There were less salubrious nightspots in Sunnydale than The Fish Tank, but none that catered to human clientele. He had to push past tattooed bikers, dock workers, and sailors to get near the two young men. Well dressed, although the clothes weren't all that clean. Dust, sweat, dried blood. They were leering at the stripper, making comments about her silicone enhanced breasts and her barely concealed pussy, making gestures. She took no notice except to give a false smile; this was her job, it was what she was there for, it meant no more to her than if she was typing or slinging burgers or filleting fish. He couldn't ignore it the same way. He knew what they'd said a few hours previously.
He stood beside them, sipped beer from a bottle, tucked a five dollar bill into the stripper's thong. Once she'd moved away he spoke, making sure the young men heard. “Bitch's got a knife but she hasn't got the guts to use it.”
They froze. Turned. Stared at him. “Bitch ain't gonna tell anyone,” he went on.
“What are you getting at, mister?” one asked him, menacingly.
“Oh, I think you know,” he replied. “You were saying it three, four hours ago. Near the Bronze.”
“You'd better keep your mouth shut, if you know what's good for you,” the other young man threatened.
He laughed. “Bring it on. I'm not a helpless girl.” He moved away from the bar, beckoning them towards him.
“Take it outside.” The bouncer loomed. Big, muscled arms with an Airborne tattoo, baseball bat swinging negligently from one hand. No reflection in the mirror behind the bar. They obeyed.
They didn't charge him as soon as they were outside. Instead one pulled out a knife, the other something worse. A squat, short barrelled, heavy calibre revolver. Charter Arms Bulldog or similar. Probably .44 Special, or maybe .357 Magnum. Not to be sneered at.
“You keep your mouth shut, pal, or you're dead meat.” The young man brandished the revolver in what he thought was a threatening manner.

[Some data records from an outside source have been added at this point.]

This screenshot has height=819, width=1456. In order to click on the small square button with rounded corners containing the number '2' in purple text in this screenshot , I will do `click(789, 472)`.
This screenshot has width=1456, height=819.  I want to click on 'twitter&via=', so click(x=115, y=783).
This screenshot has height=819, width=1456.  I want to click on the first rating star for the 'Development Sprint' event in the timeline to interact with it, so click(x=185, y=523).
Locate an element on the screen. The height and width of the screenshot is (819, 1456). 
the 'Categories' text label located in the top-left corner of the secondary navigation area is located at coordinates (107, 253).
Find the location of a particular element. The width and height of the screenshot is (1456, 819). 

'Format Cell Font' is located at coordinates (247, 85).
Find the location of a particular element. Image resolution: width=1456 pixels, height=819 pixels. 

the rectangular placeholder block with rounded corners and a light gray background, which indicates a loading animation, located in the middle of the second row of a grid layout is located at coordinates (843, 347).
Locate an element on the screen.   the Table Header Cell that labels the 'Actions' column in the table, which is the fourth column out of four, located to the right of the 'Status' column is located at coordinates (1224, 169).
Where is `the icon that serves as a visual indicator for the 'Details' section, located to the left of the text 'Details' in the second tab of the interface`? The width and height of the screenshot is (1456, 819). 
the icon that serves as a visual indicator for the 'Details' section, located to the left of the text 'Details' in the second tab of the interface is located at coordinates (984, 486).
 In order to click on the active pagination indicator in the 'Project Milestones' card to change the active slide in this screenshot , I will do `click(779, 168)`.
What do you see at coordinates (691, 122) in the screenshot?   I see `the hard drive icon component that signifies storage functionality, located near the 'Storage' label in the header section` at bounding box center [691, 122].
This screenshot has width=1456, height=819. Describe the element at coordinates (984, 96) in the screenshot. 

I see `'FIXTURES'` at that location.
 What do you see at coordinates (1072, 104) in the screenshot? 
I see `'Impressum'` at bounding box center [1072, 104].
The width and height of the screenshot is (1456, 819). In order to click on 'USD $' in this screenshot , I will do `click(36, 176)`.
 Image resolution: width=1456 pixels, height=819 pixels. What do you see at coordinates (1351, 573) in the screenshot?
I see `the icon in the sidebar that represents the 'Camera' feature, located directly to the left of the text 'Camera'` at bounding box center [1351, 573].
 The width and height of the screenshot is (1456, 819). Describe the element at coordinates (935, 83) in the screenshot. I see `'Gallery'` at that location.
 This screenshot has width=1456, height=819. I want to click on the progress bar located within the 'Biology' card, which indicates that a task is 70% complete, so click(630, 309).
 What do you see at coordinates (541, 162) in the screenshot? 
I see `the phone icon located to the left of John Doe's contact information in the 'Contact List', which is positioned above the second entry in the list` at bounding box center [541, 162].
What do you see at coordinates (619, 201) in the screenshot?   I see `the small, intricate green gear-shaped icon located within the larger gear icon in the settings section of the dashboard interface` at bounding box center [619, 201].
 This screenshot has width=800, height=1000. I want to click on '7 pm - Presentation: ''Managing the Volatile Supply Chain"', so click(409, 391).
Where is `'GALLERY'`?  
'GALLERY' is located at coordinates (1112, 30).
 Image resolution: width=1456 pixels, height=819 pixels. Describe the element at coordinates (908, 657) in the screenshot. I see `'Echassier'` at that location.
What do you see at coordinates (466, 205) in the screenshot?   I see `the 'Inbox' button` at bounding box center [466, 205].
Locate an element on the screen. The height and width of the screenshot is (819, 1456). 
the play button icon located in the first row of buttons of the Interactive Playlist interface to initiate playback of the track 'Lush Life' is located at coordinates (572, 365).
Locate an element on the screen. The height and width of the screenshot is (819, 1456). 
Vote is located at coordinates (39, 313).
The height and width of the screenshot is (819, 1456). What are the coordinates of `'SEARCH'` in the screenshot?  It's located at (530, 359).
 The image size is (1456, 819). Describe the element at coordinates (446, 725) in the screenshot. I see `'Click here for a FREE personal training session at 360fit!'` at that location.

He had intended to make this last, to beat them around, to make them realise what it felt like to be the victim, but that wasn't practical any more. Time for Plan B. The Beretta came out with practiced ease, and he fired before the revolver could be turned towards him. Double hammer, just the way he'd been taught, target centre chest. Good solid hits. The target reeled, dropping his gun. Time for the one with the knife. Stomach first, ride the recoil, chest, head. Five shots. Target destroyed.
The other one was on his hands and knees. Coughing up blood. Scrabbling for his revolver. No way, José. Another volley from the Beretta. Three more bullets. Chest, head, head again. Mission accomplished.
Wearily, Riley Finn holstered his pistol and walked quickly away.